● **GIVEN DATA**:
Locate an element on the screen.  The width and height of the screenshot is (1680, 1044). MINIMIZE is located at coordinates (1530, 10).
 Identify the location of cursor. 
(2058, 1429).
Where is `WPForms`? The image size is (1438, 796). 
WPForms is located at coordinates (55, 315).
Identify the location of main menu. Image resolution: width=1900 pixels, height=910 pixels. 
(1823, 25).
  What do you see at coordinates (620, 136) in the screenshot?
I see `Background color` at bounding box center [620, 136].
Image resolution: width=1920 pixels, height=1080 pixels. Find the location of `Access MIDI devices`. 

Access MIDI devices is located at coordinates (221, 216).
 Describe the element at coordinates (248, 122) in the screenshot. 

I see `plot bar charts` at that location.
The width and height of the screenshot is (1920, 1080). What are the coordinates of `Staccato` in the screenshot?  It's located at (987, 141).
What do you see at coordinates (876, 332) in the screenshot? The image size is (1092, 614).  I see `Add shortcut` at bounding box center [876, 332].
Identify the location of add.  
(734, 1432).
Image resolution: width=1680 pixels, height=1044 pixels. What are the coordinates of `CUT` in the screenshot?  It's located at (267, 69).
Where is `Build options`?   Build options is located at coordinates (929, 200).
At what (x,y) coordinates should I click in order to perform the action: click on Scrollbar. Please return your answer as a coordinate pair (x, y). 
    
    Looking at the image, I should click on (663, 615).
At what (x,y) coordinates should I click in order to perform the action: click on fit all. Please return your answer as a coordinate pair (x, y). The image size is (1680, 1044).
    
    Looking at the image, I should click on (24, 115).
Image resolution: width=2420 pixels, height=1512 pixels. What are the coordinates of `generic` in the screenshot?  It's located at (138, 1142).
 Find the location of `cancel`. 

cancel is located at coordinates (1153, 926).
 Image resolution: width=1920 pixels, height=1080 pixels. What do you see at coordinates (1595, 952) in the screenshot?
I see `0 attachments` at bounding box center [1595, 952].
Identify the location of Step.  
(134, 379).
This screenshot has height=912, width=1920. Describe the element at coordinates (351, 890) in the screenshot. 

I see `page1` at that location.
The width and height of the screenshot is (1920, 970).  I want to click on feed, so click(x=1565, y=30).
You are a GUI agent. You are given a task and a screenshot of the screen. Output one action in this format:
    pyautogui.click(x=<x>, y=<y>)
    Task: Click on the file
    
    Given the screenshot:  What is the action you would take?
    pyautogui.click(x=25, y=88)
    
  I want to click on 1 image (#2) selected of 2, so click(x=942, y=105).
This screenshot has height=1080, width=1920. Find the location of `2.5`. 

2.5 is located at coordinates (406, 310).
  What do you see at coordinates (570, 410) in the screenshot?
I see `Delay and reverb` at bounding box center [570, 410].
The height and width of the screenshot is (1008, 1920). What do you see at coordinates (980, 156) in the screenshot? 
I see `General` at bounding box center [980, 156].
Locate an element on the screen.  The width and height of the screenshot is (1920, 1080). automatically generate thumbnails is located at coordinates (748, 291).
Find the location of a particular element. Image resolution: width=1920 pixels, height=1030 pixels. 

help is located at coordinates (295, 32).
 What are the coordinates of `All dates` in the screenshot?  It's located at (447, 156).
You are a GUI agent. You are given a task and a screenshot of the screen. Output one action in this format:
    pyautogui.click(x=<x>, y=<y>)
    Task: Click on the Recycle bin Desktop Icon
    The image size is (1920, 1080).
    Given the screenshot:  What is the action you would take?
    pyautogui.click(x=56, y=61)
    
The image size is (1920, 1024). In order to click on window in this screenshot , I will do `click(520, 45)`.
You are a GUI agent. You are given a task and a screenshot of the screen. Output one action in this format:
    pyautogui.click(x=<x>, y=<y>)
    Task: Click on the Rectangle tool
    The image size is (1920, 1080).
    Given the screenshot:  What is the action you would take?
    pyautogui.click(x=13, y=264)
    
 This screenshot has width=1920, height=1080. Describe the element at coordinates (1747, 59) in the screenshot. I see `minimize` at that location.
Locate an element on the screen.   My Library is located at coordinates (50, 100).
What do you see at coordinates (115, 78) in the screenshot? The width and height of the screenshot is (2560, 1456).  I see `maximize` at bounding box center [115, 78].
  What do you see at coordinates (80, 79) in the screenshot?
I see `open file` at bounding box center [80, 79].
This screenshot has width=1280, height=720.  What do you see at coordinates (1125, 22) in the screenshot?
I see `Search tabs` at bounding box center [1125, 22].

● **OBJECTIVE**: Rewrite all of the records above, replacing every "Identify the location of" with "Determine the position of" and leaving everything else unchanged.

● **RESULT BELOW**:
Locate an element on the screen.  The width and height of the screenshot is (1680, 1044). MINIMIZE is located at coordinates (1530, 10).
 Determine the position of cursor. 
(2058, 1429).
Where is `WPForms`? The image size is (1438, 796). 
WPForms is located at coordinates (55, 315).
Determine the position of main menu. Image resolution: width=1900 pixels, height=910 pixels. 
(1823, 25).
  What do you see at coordinates (620, 136) in the screenshot?
I see `Background color` at bounding box center [620, 136].
Image resolution: width=1920 pixels, height=1080 pixels. Find the location of `Access MIDI devices`. 

Access MIDI devices is located at coordinates (221, 216).
 Describe the element at coordinates (248, 122) in the screenshot. 

I see `plot bar charts` at that location.
The width and height of the screenshot is (1920, 1080). What are the coordinates of `Staccato` in the screenshot?  It's located at (987, 141).
What do you see at coordinates (876, 332) in the screenshot? The image size is (1092, 614).  I see `Add shortcut` at bounding box center [876, 332].
Determine the position of add.  
(734, 1432).
Image resolution: width=1680 pixels, height=1044 pixels. What are the coordinates of `CUT` in the screenshot?  It's located at (267, 69).
Where is `Build options`?   Build options is located at coordinates (929, 200).
At what (x,y) coordinates should I click in order to perform the action: click on Scrollbar. Please return your answer as a coordinate pair (x, y). 
    
    Looking at the image, I should click on (663, 615).
At what (x,y) coordinates should I click in order to perform the action: click on fit all. Please return your answer as a coordinate pair (x, y). The image size is (1680, 1044).
    
    Looking at the image, I should click on (24, 115).
Image resolution: width=2420 pixels, height=1512 pixels. What are the coordinates of `generic` in the screenshot?  It's located at (138, 1142).
 Find the location of `cancel`. 

cancel is located at coordinates (1153, 926).
 Image resolution: width=1920 pixels, height=1080 pixels. What do you see at coordinates (1595, 952) in the screenshot?
I see `0 attachments` at bounding box center [1595, 952].
Determine the position of Step.  
(134, 379).
This screenshot has height=912, width=1920. Describe the element at coordinates (351, 890) in the screenshot. 

I see `page1` at that location.
The width and height of the screenshot is (1920, 970).  I want to click on feed, so click(x=1565, y=30).
You are a GUI agent. You are given a task and a screenshot of the screen. Output one action in this format:
    pyautogui.click(x=<x>, y=<y>)
    Task: Click on the file
    
    Given the screenshot:  What is the action you would take?
    pyautogui.click(x=25, y=88)
    
  I want to click on 1 image (#2) selected of 2, so click(x=942, y=105).
This screenshot has height=1080, width=1920. Find the location of `2.5`. 

2.5 is located at coordinates (406, 310).
  What do you see at coordinates (570, 410) in the screenshot?
I see `Delay and reverb` at bounding box center [570, 410].
The height and width of the screenshot is (1008, 1920). What do you see at coordinates (980, 156) in the screenshot? 
I see `General` at bounding box center [980, 156].
Locate an element on the screen.  The width and height of the screenshot is (1920, 1080). automatically generate thumbnails is located at coordinates (748, 291).
Find the location of a particular element. Image resolution: width=1920 pixels, height=1030 pixels. 

help is located at coordinates (295, 32).
 What are the coordinates of `All dates` in the screenshot?  It's located at (447, 156).
You are a GUI agent. You are given a task and a screenshot of the screen. Output one action in this format:
    pyautogui.click(x=<x>, y=<y>)
    Task: Click on the Recycle bin Desktop Icon
    The image size is (1920, 1080).
    Given the screenshot:  What is the action you would take?
    pyautogui.click(x=56, y=61)
    
The image size is (1920, 1024). In order to click on window in this screenshot , I will do `click(520, 45)`.
You are a GUI agent. You are given a task and a screenshot of the screen. Output one action in this format:
    pyautogui.click(x=<x>, y=<y>)
    Task: Click on the Rectangle tool
    The image size is (1920, 1080).
    Given the screenshot:  What is the action you would take?
    pyautogui.click(x=13, y=264)
    
 This screenshot has width=1920, height=1080. Describe the element at coordinates (1747, 59) in the screenshot. I see `minimize` at that location.
Locate an element on the screen.   My Library is located at coordinates (50, 100).
What do you see at coordinates (115, 78) in the screenshot? The width and height of the screenshot is (2560, 1456).  I see `maximize` at bounding box center [115, 78].
  What do you see at coordinates (80, 79) in the screenshot?
I see `open file` at bounding box center [80, 79].
This screenshot has width=1280, height=720.  What do you see at coordinates (1125, 22) in the screenshot?
I see `Search tabs` at bounding box center [1125, 22].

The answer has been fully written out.